Kita akhirnya mengetahui resep rahasia yang membuat beton Romawi begitu tahan

Penggalian di Pompeii telah menemukan bahan bangunan kering yang mengungkapkan bahan-bahan yang digunakan oleh orang Romawi untuk membuat beton mereka yang terkenal kuat dan dapat menyembuhkan diri sendiri.

Analisis terbaru terhadap situs arkeologi Pompeii yang berusia 2000 tahun telah mengungkapkan bukti paling jelas mengenai hal ini bagaimana orang Romawi kuno membuat beton mereka sangat tahan lama.

Penemuan-penemuan tersebut, diterbitkan di Nature Communications, konfirmasikan bahwa pembangun Romawi menggunakan metode yang dikenal sebagai “campuran panas“, sebuah teknik yang, menurut para ilmuwan, dapat menjelaskan mengapa struktur seperti Pantheon dan saluran air dapat bertahan dari gempa bumi, letusan gunung berapi, dan kerusakan lingkungan selama berabad-abad.

Situs arkeologi tersebut, yang ditemukan tahun lalu di bawah lapisan abu letusan yang menghancurkan Pompeii pada tahun 79 M, berisi tumpukan rapi bahan bangunan kering. Materi yang ditawarkan a wawasan yang belum pernah terjadi sebelumnya tentang praktik bangunan Romawitermasuk bahan-bahan yang digunakan untuk membuat beton tahan lama.

Sebuah tim peneliti yang dipimpin oleh ilmuwan material MIT Admir Masic menganalisis material tersebut dan menemukan a campuran abu vulkanikyang dikenal sebagai pozzolan, dikombinasikan dengan kapur tohor, zat yang bereaksi intens jika terkena air, menghasilkan suhu tinggi di dalam campuran. Menurut Masic, pemanasan internal beton memungkinkan terjadinya reaksi kimia yang tidak terjadi pada campuran kapur terhidrasi konvensional, selain mempercepat konstruksi, secara drastis mengurangi waktu pengawetan, jelasnya. Peringatan Sains.

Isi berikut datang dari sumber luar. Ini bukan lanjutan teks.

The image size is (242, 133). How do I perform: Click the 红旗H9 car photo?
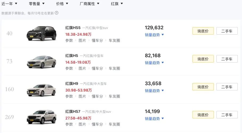pyautogui.click(x=42, y=90)
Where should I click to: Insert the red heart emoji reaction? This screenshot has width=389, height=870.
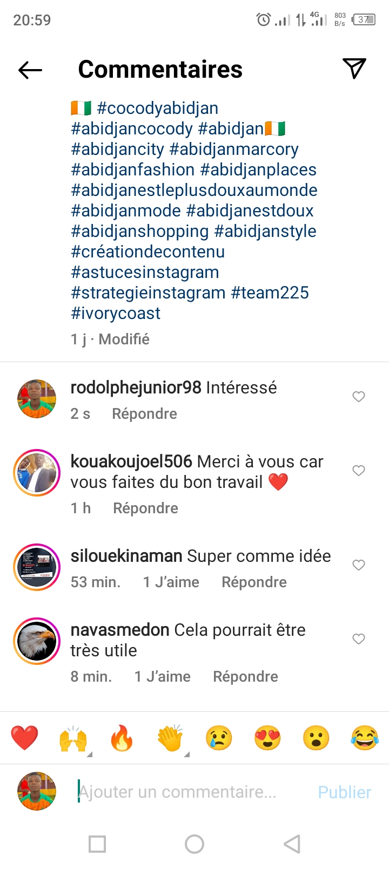[24, 738]
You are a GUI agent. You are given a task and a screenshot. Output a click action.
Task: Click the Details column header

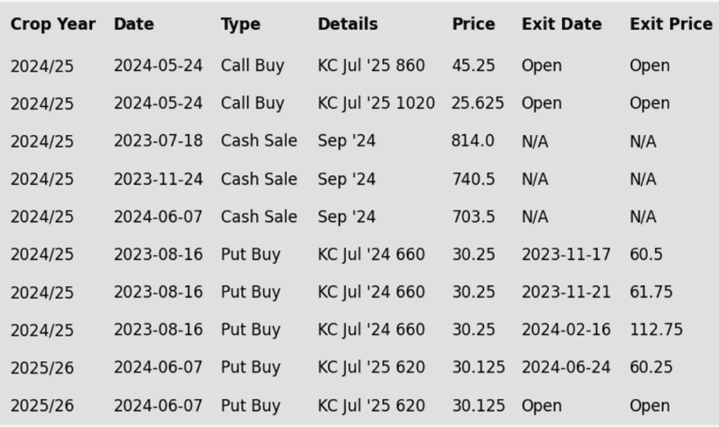coord(348,25)
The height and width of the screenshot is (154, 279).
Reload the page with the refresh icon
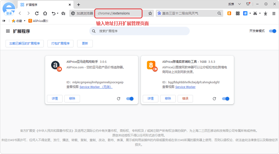coord(37,13)
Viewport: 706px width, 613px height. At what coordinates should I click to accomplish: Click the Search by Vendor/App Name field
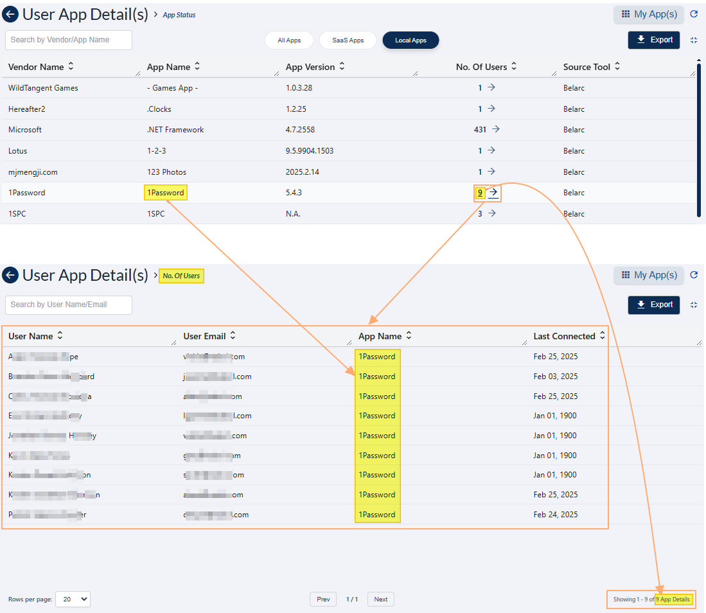(69, 40)
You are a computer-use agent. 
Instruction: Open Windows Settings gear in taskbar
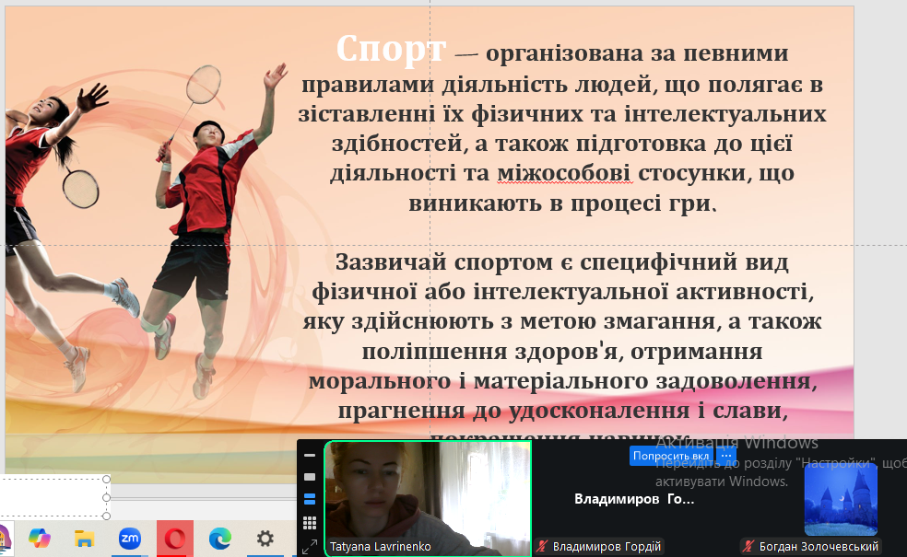(x=265, y=539)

Yang terpenting, proses tersebut juga menghasilkan pecahan kapur, atau sisa potongan kapur, yang menurut para peneliti merupakan penyebab beton Romawi sifat memperbaiki diri. Ketika retakan terbentuk, mereka cenderung bermigrasi menuju fragmen tersebut. Air yang masuk ke celah tersebut memicu reaksi kimia yang membentuk kalsium karbonat, menutup retakan dan memperkuat struktur seiring waktu.

Meskipun para ilmuwan menduga bahwa beton Romawi dapat dicampur dengan panas, teknik ini bertentangan dengan instruksi dari arsitek Romawi terkenal Vitruvius, yang menggambarkan metode kapur terhidrasi dalam risalahnya. Tentang arsitekturdari abad ke-1 SM Namun, penemuan di Pompeii menyelesaikan kontradiksi kuno: tumpukan bahan kering berisi kapur tohor dan pecahan jeruk nipis yang sudah tercampur dengan abu vulkanik, menjadi bukti fisik nyata adanya proses pencampuran panas.

Analisis mikroskopis mortar dari situs arkeologi mengkonfirmasi karakteristik campuran panas, termasuk pecahan pecahan kapur, punggungan reaksi yang menghubungkan kapur dengan abu vulkanik, dan kristal yang terbentuk di dalam butiran batu apung. Analisis isotop juga memantau proses kimia yang memungkinkan beton menjadi karbonat dan menguat selama berabad-abad.

Beton modern, meskipun banyak digunakan, tidak memiliki daya tahan dan mengeluarkan sejumlah besar karbon selama produksi. Masic, yang mendirikan perusahaan DMAT untuk mengeksplorasi aplikasi modern, percaya bahwa mengadopsi sifat penyembuhan diri yang terinspirasi oleh beton Romawi dapat memperpanjang masa manfaat struktur yang ada saat ini.

“Kami tidak ingin meniru beton Romawi,” katanya. “Kami ingin menerjemahkan prinsip-prinsipnya, terutama kemampuan regeneratifnya, dalam material modern.”